Password Security 101: don’t be a “Zuck”
In its “How to Keep Your Account Secure” section, Facebook advises, “Don’t use a password that you use on other sites — if one site gets hacked and your password is stolen, hackers will often try it on other sites.” It’s sage advice and one of the best ways to avoid risk to your other accounts, whether you’re the CEO of a multibillion-dollar company or not.
Facebook has one other piece of advice that its CEO ignored: Create passwords that are memorable but unique. Zuckerberg’s password was certainly memorable … wait for it … “dadada.” But it’s not that far off from the other top “memorable” passwords users love — like the ubiquitous “123456,” “password” and “abc123” or the more “creative” but just as popular “princess,” “solo” and “dragon.”
Don’t think that adding capital letters or substituting digits for letters — like 2 instead of “to” or 0 instead of o — gets you off the hook. Hackers are just as clever and well-versed in trying out variations. And just like security professionals use tools to automate certain functions, hackers can use automation to run through multiple variations if their goal is to authenticate credentials.
The good news is that you can create passwords that are both strong and easy to remember. Here are some other techniques to use, besides using unique passwords and changing them across accounts:
- There’s strength in “characters” — Your password should be at least 12 characters long for accounts that have sensitive information, like your bank logins, and at least eight characters for everything else.
- Mix it up — Numbers, capital letters and symbols should all be included. Some logins don’t allow special characters like symbols; for all other cases, including at least one of each category exponentially increases the password strength.
- Ignore Webster’s — Never use words that can be found in the dictionary, including compound combinations of multiple words. Also avoid using names of people close to you such as your family name or your kids’ names.
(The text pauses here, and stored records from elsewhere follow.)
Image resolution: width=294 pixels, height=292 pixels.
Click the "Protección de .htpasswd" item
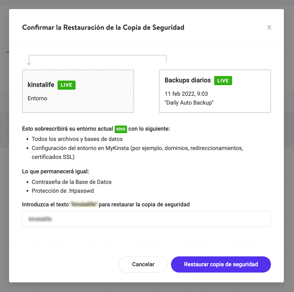(63, 191)
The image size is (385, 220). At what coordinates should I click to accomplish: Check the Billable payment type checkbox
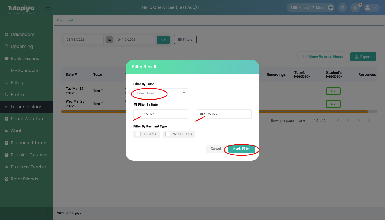[138, 134]
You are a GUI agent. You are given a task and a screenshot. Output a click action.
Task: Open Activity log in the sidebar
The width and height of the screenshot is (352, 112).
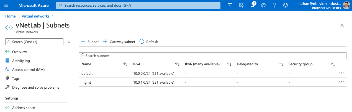pyautogui.click(x=21, y=61)
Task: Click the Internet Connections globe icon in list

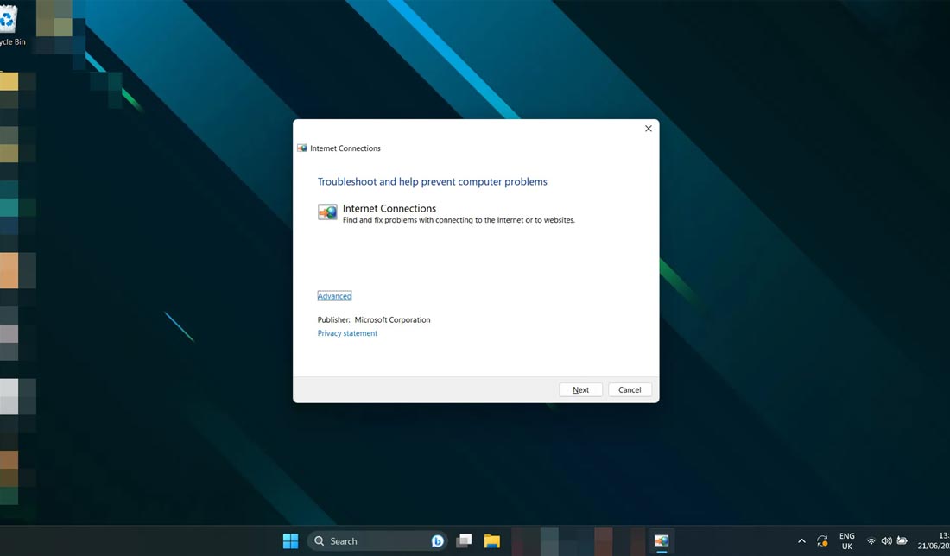Action: 327,212
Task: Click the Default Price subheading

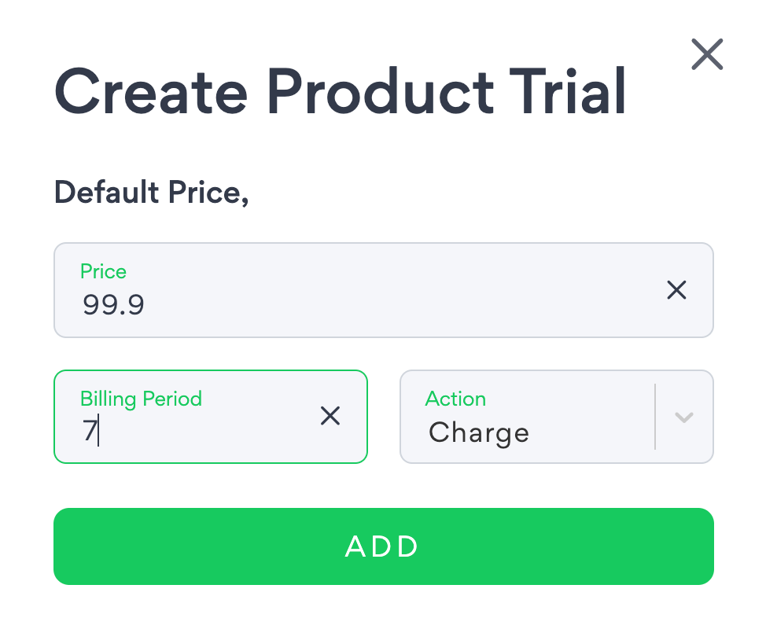Action: [x=151, y=192]
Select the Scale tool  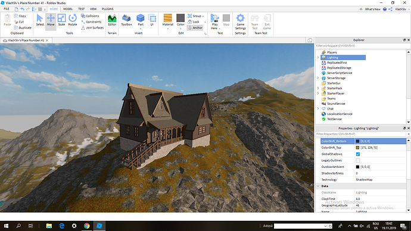click(x=61, y=20)
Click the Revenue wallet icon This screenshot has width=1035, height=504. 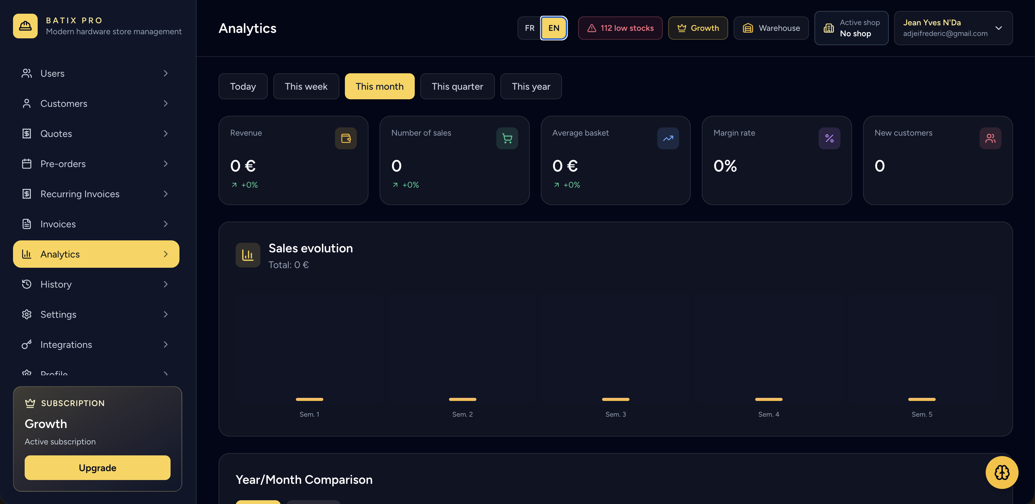point(346,138)
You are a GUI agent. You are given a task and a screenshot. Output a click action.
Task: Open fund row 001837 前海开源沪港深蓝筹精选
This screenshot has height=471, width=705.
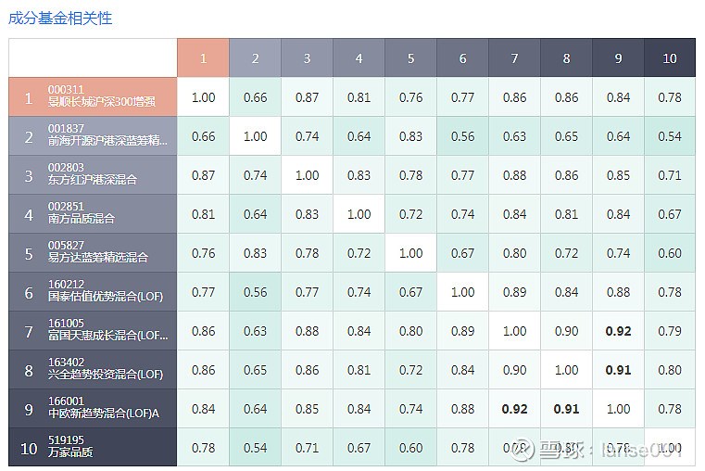pos(93,136)
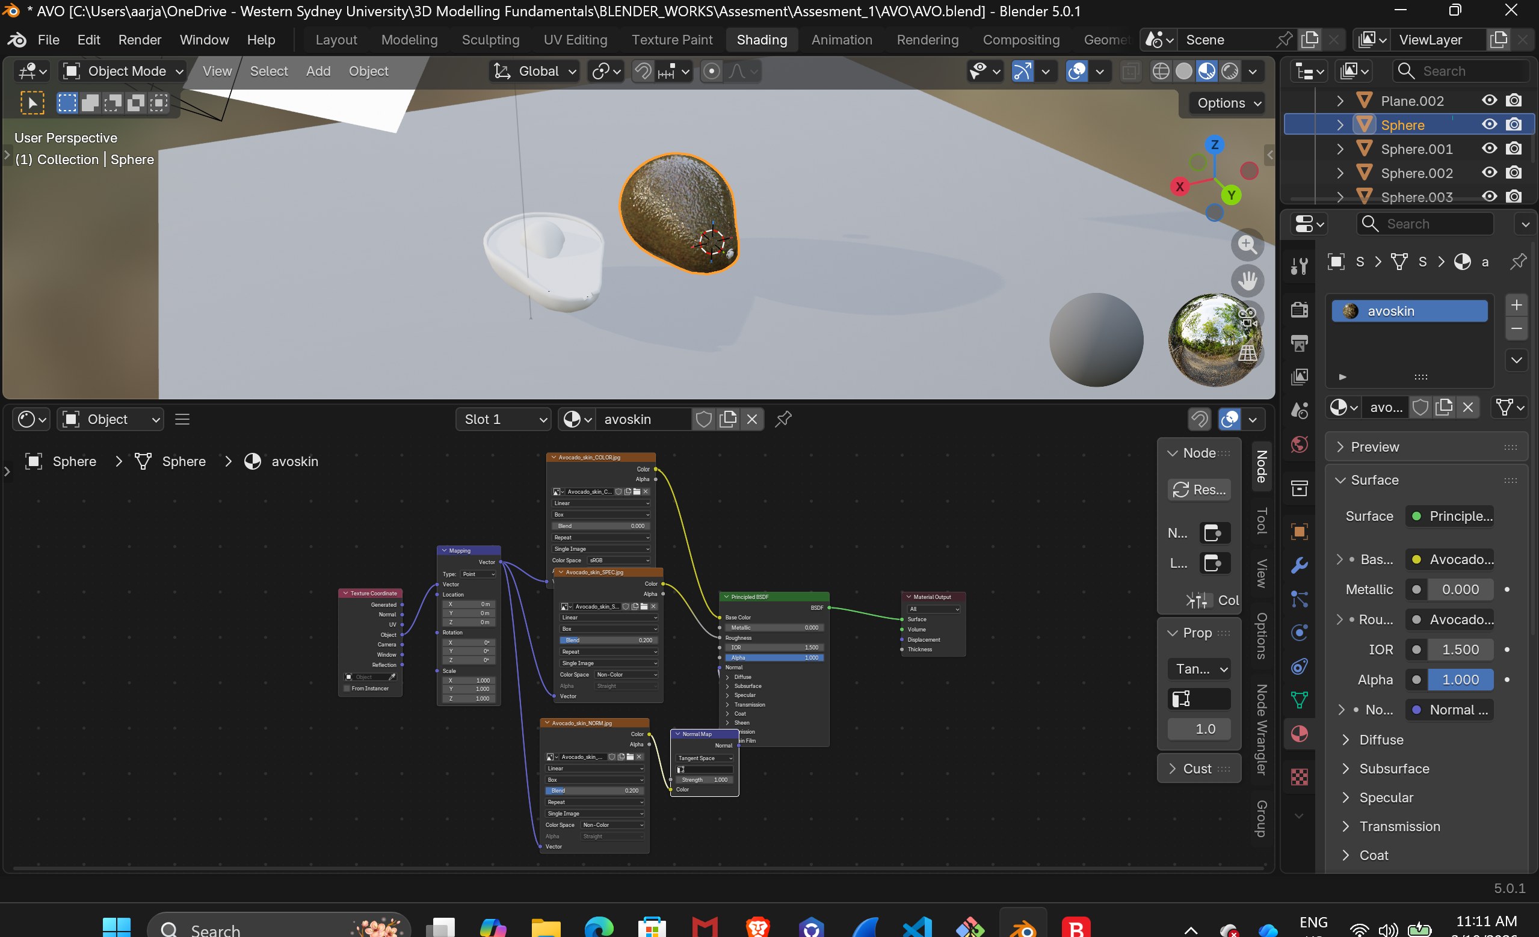The width and height of the screenshot is (1539, 937).
Task: Click the zoom magnifier gizmo in viewport
Action: point(1247,244)
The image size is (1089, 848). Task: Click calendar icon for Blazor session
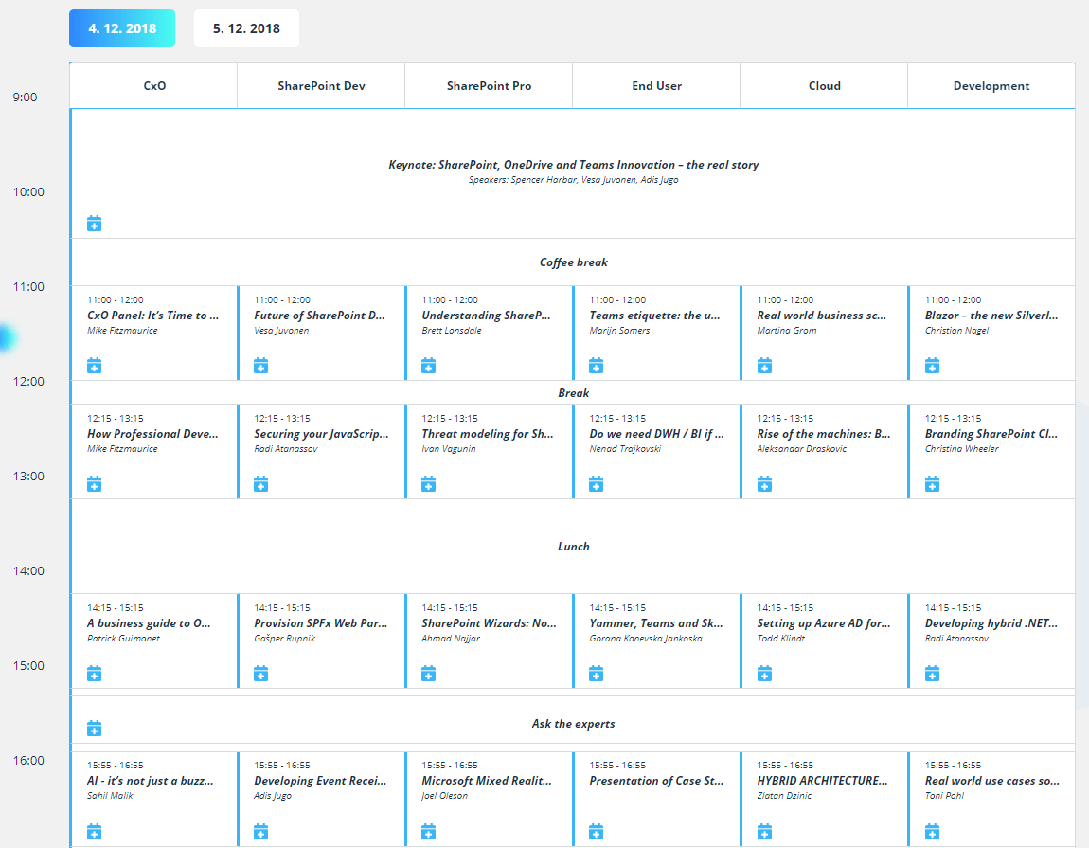(x=932, y=366)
- Avoid patterns — It’s tempting to fall back on common patterns because it’s easy, but hackers know those too. The three most commonly used are: one upper case letter followed by five lower case and three digits, one upper case with six lower case letters and two digits, and one upper case with three lower case letters and five digits. Try a different combination.
- Store selectively — Never store passwords in unsecure, unencrypted cloud accounts, or in spreadsheets or documents that can be easily accessed on your computer. Use a secure and reputable password manager.
- Opt for two-factor — When the two-factor authentication option is available for login, always use it. This is the simplest way of adding extra protection to your account because chances for hackers of having your mobile phone are remote, and without the authentication code, they will not be able to login.
- Favorite lyrics — If you are still having trouble thinking of an easy-to-remember but impossible-to-guess password, think of the lyrics of your favorite song. As an example, if the song is “Hey Jude” from the Beatles (“Hey Jude, don’t make it bad, take a sad song and make it better”) take the first letter of each word and turn it into a password: Hj,DmIb,TaSsamib.
Sekhar Sarukkai is a co-founder and the chief scientist at Skyhigh Networks, driving the future of innovation and technology. He has more than 20 years of experience in enterprise networking, security and cloud services development.